Extracted data entries ::
--- --- ---
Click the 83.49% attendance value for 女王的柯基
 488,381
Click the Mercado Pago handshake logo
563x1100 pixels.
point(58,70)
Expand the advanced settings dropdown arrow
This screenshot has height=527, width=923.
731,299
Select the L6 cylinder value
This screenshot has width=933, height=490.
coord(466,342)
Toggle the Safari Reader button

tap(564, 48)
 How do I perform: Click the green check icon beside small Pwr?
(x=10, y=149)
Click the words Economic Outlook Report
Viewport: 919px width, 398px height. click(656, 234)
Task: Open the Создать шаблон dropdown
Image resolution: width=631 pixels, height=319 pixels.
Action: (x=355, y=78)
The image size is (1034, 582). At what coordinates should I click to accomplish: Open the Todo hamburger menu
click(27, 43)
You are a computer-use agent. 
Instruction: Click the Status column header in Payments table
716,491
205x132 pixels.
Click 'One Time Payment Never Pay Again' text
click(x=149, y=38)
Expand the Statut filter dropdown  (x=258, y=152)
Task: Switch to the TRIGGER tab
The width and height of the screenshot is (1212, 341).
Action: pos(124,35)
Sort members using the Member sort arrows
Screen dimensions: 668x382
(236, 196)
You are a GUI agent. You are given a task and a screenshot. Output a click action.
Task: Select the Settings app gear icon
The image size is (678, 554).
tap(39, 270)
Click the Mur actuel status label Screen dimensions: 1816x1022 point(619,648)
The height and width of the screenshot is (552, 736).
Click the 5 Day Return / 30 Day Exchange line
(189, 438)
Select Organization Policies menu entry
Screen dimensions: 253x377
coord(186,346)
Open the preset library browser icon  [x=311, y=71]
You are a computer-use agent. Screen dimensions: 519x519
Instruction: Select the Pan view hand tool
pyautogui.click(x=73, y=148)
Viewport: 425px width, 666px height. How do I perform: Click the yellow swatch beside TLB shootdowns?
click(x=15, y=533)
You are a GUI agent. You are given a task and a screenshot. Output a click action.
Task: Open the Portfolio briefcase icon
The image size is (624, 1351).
--- --- ---
EXERCISE :: Return every line of the material above that contains the string "This", matching case exactly.

RESPONSE TO THE TASK ::
This screenshot has height=527, width=923.
This screenshot has width=933, height=490.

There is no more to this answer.